If the plot could be any more chauvinistic and hardcore testosterone-laden, it would be a fat bulldog mutt with a humping problem. So in true Rambo fashion, Rambo returns to Burma very nearly immediately with a bunch of mercenaries hired by the Church (you read that right) in tow. He kills, maims, eviscerates, beheads, rips and plain blows up every Burmese b@$#%^d he lays his eyes on. Surprisingly, the mercenaries are not just cannon fodder; they join in on the blood fest too.
With a strange ending tacked on, and a lot of running around staring at Burmese dudes from behind foliage before the action starts, it almost feels like that the action setpiece of a really heavy body count was imagined first and the rest of the film was constructed around it. That kind of makes the movie a bit of a disappointment purely in terms of a Rambo film.

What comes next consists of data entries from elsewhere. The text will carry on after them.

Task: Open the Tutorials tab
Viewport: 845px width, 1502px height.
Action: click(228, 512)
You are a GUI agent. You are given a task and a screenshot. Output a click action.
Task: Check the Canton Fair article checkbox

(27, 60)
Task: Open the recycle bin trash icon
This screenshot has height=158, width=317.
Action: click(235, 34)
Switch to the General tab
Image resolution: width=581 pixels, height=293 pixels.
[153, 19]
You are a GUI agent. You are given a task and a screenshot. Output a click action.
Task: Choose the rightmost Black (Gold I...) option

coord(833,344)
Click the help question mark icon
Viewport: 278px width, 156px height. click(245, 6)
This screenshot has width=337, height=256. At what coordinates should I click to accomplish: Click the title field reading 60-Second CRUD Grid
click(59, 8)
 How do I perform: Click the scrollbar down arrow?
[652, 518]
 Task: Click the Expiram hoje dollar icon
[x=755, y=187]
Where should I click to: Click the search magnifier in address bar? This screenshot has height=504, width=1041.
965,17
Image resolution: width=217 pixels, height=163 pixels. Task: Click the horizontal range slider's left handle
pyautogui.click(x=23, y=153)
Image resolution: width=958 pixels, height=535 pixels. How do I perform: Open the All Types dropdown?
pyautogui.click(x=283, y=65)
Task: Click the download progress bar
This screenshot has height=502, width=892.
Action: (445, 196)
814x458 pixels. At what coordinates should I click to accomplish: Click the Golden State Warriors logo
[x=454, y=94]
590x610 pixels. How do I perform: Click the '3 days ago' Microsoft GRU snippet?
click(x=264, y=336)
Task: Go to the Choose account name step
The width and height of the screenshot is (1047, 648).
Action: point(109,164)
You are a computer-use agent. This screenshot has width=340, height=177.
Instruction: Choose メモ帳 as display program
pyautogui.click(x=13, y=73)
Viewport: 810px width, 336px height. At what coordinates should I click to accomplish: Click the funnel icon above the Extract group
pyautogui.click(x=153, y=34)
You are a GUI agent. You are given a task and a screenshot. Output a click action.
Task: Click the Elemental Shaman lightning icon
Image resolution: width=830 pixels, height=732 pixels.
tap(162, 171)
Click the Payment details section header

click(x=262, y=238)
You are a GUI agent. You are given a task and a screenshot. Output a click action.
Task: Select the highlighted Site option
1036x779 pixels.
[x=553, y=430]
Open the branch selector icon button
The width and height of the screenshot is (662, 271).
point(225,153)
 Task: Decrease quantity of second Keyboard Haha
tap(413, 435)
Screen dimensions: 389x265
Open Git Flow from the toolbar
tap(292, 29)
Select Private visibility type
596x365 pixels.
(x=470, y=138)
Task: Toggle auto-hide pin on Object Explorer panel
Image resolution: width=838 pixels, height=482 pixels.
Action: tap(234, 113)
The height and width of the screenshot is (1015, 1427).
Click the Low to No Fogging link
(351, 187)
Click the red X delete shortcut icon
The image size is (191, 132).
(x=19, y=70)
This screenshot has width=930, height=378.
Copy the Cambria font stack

Rambo 4 is not a film you compare with other films anyway, because the plot doesn't make sense, but Rambo films can't be bothered by that, and the body count is not to justify a necessary plot element, but to justify the audience's expectations of the film. No sir, comparing Rambo to movies outside of the Rambo universe is rank stupidity.
But even compared to the other Rambo flicks, this one falls short. It's not the best (that would be no. 1) and it's not the worst (my money is on no. 2), but being squarely in the middle is no way for a film revisiting something after 20 years to go.
Rambo is as effective as ever because I think Sly can play these characters in a coma, and the rest of the cast doesn't have much of an individual presence, something that I am totally okay with in a cult of personality-like films such as this. No, the problem is that the paying public goes to see Rambo wreak havoc, plain and simple.
Unfortunately, then, there aren't enough Rambo moments. Sure, Sly spends a lot of time in the jungle staring down his dagger at evil people, but there are not enough signature bow-and-arrow moments, or simple Rambo slicing and dicing people moments into the film.
The climax tries to make up for it, but it doesn't feel as personal or visceral as we want it to be, gory as it may be. This is because Rambo spends quite a lot of time behind the rigger of his favored .50 caliber machine gun. While in the earlier film picking up the .50 cal and running with it was the height of machismo, simply pointing it at small Burmese men is Bond villain territory.
Another gripe I have with Rambo 4 is that it is so gloomily directed, it comes across as a jungle thriller, which as we all agree, a Rambo film is not. It's very hard to see what is going on in the screen with the murky camera work. Despite the dubious moral high ground the film's plot wants to tread, however, and despite all shortcomings in the action department, this Rambo as gritty and as gory as it gets. Strictly for fans.